[Stored data]
-------
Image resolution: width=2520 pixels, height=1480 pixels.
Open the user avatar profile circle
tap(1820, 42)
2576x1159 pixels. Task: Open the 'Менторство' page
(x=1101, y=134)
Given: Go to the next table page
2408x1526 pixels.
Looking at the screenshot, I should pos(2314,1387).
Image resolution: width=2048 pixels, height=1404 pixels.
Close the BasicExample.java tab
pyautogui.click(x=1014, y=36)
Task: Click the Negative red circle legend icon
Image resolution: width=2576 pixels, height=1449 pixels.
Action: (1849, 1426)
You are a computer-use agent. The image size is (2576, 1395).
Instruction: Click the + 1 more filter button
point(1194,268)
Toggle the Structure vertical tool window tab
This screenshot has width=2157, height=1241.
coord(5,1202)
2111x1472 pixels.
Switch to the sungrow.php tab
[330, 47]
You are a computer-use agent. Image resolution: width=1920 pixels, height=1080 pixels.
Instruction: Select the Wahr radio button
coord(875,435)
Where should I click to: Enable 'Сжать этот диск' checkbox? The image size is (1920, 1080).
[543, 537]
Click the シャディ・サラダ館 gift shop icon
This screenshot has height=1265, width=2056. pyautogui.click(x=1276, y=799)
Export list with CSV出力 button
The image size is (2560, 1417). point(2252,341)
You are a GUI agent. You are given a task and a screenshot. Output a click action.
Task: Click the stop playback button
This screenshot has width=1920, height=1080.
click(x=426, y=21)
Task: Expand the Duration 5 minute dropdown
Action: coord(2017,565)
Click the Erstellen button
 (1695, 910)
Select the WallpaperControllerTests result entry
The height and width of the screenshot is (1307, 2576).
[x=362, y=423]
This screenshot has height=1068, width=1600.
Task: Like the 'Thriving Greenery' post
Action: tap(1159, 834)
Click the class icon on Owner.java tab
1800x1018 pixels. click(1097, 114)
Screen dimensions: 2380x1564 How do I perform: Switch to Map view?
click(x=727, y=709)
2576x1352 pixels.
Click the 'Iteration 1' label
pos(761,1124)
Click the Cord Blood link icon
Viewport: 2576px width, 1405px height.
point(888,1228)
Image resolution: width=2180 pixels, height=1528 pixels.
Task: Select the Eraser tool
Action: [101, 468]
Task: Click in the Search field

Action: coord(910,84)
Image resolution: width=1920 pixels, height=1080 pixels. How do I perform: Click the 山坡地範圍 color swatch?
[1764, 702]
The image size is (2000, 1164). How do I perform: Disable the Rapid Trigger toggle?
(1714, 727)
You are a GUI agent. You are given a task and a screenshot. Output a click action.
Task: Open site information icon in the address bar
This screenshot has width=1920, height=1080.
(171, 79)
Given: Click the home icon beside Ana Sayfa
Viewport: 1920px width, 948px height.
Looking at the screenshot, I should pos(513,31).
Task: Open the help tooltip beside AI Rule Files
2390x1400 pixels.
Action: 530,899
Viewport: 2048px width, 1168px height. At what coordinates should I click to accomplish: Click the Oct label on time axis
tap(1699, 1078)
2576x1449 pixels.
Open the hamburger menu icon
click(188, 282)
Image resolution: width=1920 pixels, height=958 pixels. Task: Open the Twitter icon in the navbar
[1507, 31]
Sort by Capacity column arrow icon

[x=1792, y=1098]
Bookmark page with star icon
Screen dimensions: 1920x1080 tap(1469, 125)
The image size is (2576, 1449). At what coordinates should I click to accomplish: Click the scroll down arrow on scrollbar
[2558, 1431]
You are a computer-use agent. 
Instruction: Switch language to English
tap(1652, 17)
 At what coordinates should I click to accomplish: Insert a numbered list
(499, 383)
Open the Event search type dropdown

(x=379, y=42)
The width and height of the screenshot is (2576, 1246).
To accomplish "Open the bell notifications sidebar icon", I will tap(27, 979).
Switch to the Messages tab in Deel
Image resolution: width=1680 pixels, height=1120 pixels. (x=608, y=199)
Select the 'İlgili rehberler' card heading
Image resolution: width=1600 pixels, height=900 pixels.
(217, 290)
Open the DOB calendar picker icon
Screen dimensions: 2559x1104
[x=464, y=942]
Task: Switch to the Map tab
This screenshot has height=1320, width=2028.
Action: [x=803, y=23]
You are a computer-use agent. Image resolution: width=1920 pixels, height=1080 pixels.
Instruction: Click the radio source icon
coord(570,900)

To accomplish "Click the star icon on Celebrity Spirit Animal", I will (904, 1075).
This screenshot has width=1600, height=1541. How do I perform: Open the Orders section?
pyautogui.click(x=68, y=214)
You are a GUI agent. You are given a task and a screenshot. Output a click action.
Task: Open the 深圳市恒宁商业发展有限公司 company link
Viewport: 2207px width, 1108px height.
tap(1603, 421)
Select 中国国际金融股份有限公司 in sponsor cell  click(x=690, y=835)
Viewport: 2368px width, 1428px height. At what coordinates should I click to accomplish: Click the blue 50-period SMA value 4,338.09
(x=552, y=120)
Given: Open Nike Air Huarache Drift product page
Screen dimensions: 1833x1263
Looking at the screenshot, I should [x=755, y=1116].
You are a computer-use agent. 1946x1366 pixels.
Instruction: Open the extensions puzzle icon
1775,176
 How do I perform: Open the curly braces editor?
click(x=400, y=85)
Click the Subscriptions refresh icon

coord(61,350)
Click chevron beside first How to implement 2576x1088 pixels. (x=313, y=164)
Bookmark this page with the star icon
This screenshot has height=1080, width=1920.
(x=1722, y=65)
-------
▸ **Task statement**
Report each line above that includes the string "will".

▸ **Exercise result**
To accomplish "Open the bell notifications sidebar icon", I will tap(27, 979).
To accomplish "Click the star icon on Celebrity Spirit Animal", I will (904, 1075).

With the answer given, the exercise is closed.